La société Allia a relevé appel de cette décision, estimant que le jugement déféré n'avait pas tiré les conséquences qui s'imposaient de ses propres constatations, et était entaché d'une contradiction de motifs. Elle a conclu au débouté des demandes de la société Blanco et a sollicité une somme de 10 000 F sur le fondement de l'article 700 du NCPC.

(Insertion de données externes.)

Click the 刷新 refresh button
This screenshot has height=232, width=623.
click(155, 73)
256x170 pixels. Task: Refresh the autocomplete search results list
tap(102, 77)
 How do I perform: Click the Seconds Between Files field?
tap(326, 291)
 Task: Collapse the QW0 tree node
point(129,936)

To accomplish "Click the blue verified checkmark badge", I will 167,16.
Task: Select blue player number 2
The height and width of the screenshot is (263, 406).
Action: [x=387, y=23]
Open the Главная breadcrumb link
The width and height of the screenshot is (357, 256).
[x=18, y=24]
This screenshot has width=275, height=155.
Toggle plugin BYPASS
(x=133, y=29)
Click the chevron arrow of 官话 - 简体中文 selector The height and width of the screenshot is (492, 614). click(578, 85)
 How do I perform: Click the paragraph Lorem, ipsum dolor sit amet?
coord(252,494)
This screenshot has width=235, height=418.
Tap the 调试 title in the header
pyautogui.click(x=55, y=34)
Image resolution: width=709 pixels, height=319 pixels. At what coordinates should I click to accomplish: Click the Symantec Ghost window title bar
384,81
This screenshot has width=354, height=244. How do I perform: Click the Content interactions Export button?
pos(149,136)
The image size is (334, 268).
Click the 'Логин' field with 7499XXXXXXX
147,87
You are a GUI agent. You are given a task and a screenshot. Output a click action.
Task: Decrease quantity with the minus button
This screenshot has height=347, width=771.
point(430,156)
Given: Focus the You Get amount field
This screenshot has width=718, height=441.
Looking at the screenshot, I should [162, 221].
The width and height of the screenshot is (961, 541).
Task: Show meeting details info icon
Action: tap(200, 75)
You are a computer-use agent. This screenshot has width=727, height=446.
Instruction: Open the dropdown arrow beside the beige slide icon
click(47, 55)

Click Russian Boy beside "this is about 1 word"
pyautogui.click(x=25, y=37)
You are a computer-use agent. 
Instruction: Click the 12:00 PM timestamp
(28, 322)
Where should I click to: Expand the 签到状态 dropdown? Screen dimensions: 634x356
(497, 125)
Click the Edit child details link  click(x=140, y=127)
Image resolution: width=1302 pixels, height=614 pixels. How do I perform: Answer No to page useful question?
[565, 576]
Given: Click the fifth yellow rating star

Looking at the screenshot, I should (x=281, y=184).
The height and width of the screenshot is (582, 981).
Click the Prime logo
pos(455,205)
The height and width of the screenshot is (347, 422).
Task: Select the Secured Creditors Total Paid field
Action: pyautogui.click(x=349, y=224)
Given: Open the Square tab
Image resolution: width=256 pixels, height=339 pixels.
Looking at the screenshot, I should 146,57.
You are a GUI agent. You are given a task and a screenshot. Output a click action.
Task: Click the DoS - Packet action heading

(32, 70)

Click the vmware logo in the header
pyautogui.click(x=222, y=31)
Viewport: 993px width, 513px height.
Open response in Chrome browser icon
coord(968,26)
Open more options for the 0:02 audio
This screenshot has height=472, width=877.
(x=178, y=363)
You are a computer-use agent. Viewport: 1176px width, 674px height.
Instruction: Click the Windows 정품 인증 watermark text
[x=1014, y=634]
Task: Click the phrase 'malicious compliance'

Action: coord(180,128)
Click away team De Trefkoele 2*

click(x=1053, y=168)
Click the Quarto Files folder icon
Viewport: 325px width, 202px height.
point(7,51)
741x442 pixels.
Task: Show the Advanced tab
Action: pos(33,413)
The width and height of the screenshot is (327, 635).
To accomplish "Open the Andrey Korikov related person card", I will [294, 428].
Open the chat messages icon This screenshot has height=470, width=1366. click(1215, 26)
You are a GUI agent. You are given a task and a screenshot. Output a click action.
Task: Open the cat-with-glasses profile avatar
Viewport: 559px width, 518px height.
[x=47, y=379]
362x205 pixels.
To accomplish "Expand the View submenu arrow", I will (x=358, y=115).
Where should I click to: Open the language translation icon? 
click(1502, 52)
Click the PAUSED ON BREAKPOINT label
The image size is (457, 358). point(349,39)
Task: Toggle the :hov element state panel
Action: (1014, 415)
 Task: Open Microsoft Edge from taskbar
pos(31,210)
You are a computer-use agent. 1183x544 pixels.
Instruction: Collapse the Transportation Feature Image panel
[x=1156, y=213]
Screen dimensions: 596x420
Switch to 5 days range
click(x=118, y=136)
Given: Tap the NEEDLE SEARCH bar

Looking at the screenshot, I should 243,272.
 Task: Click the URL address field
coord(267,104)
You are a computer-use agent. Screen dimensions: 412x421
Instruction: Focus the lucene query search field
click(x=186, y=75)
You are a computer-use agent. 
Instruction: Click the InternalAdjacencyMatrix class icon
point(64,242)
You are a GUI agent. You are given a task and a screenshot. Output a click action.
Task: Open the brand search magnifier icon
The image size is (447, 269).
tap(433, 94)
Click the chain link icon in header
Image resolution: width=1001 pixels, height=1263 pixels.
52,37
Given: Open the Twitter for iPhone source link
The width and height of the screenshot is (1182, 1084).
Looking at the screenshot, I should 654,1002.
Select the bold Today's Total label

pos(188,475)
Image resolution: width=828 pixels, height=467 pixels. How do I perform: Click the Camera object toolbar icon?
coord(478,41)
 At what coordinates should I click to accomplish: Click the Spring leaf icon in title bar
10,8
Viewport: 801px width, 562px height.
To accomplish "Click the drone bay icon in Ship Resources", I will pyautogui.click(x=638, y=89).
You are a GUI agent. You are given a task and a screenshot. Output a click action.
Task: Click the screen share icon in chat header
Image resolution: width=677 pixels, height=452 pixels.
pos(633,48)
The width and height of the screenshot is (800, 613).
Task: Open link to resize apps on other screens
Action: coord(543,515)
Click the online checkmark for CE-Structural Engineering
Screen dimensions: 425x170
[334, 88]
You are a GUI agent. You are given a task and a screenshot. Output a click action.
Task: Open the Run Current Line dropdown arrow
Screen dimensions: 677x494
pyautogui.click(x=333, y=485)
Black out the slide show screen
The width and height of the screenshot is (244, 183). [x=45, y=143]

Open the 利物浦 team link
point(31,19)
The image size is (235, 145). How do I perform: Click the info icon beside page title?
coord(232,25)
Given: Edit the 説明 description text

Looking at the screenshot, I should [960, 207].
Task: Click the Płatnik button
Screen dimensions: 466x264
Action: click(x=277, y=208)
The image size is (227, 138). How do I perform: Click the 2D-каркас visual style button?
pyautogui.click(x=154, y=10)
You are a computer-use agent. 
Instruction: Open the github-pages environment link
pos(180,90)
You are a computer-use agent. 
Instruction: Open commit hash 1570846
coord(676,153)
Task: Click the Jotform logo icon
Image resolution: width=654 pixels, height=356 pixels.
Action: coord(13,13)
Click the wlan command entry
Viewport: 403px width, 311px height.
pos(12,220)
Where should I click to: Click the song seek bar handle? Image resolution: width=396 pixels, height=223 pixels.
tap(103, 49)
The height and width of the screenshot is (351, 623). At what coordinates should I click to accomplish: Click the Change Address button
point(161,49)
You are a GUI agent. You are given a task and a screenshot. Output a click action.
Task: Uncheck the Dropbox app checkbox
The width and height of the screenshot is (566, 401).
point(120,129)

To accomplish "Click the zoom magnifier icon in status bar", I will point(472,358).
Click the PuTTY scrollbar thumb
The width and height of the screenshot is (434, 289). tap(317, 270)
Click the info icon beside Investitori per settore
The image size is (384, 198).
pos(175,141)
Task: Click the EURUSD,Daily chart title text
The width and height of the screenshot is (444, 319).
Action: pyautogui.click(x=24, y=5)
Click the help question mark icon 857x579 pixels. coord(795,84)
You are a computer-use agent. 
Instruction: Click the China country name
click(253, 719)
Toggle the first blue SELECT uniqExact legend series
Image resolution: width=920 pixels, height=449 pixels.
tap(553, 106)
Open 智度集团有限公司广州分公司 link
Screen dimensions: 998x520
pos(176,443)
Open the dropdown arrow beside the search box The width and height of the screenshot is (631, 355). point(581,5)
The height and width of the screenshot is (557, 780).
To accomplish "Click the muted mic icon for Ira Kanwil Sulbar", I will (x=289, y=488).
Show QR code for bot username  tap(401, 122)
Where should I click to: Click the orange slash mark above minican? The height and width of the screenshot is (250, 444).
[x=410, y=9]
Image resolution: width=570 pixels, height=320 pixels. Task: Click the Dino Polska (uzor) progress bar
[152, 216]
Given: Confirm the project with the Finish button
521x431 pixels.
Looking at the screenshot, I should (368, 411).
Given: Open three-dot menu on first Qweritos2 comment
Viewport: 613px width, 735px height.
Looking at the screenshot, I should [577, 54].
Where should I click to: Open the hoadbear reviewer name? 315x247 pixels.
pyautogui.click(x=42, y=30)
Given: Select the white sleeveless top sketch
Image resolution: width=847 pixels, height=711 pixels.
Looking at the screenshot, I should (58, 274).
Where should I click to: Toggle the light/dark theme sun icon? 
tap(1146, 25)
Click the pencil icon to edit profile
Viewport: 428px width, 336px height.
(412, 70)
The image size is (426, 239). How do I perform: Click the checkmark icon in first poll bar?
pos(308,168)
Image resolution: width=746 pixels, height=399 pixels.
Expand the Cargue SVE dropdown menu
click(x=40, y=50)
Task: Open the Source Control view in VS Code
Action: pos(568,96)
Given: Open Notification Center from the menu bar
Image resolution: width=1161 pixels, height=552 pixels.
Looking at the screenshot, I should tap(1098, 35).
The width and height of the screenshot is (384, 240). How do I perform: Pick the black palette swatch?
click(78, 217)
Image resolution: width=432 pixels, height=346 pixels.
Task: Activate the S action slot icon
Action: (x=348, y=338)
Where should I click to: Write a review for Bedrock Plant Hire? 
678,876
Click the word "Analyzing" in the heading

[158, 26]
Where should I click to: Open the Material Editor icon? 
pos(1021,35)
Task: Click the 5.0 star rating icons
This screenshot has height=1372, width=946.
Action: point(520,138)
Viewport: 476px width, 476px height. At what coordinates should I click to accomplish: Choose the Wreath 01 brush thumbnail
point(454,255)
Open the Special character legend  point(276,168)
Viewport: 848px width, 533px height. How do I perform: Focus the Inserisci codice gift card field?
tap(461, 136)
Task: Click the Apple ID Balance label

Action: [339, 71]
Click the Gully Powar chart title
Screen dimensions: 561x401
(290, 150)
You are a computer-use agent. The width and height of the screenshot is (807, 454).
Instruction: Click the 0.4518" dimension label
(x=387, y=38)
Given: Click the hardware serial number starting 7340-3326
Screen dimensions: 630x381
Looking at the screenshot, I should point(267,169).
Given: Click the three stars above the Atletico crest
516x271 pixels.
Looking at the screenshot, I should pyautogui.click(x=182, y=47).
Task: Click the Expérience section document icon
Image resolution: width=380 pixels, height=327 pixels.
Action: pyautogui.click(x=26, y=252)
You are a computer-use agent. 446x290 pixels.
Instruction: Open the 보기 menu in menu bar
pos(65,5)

La société Allia conclut à la confirmation du jugement déféré en ce qu'il a reconnu la principe d'une indemnité due à la société Blanco et relevant appel incident pour le surplus, sollicite une somme de 1 million de francs de dommages intérêts, avec intérêts au taux légal, à compter du jour de la demande outre une somme de 50 000 F sur le fondement de l'article 700 du NCPC.

Sur ce, LA COUR,

Considérant que la société Allia a consenti par contrat en date du 19 septembre 1984 l'exclusivité de la vente des baignoires calèche, aux grossistes sanitaires, se réservant la vente aux autres clientèles, en particulier les maisons de retraite et les hôpitaux ;

Considérant que le contrat était prévu pour la seule année 1985, sans que la reconduction soit automatique ; que cependant l'exclusivité a été renouvelée d'année en année jusqu'à la lettre de rupture en date du 26 juin 1989 ;

Considérant que dans la mesure où des relations commerciales se sont poursuivies entre le concédant et le concessionnaire après l'expiration du contrat à durée déterminée, il s'est formé entre les parties un nouveau contrat de concession exclusive à durée indéterminée ;

Considérant que la rupture unilatérale d'un contrat à durée indéterminée doit faire l'objet d'un préavis;

Considérant qu'en l'espèce, le préavis de six mois offert par la société Allia était exempt de brusquerie et conforme aux usages; qu'au surplus il était motivé par l'insuffisance de résultats de la société Blanco (250 baignoires en quatre ans aux lieu et place de 160 par an), insuffisance non contestée par l'intimée ;

Considérant que la société Blanco n'établit aucune faute de la société Allia dans les circonstances de cette rupture ; que l'appelante n'a jamais admis, contrairement aux allégations de l'intimée non étayées par des documents, le principe d'une indemnisation ; qu'elle n'a pas non plus incité sa cocontractante à réaliser des investissements commerciaux particuliers dans l'espoir d'une reconduction du contrat ;

Considérant que dans ces conditions il n'y a pas lieu de faire droit à la demande d'indemnisation de la société Blanco ;

Considérant qu'en équité, il sera fait droit à la demande de frais irrépétibles de l'appelante ;

Par ces motifs : Réforme le jugement déféré, Statuant à nouveau, Déboute la société Blanco de ses demandes, la condamne à payer à la société Allia une somme de 10 000 F sur le fondement de l'article 700 du NCPC, La condamne aux dépens qui seront recouvrés conformément à l'article 699 du NCPC par la SCP d'avoués Teytaud.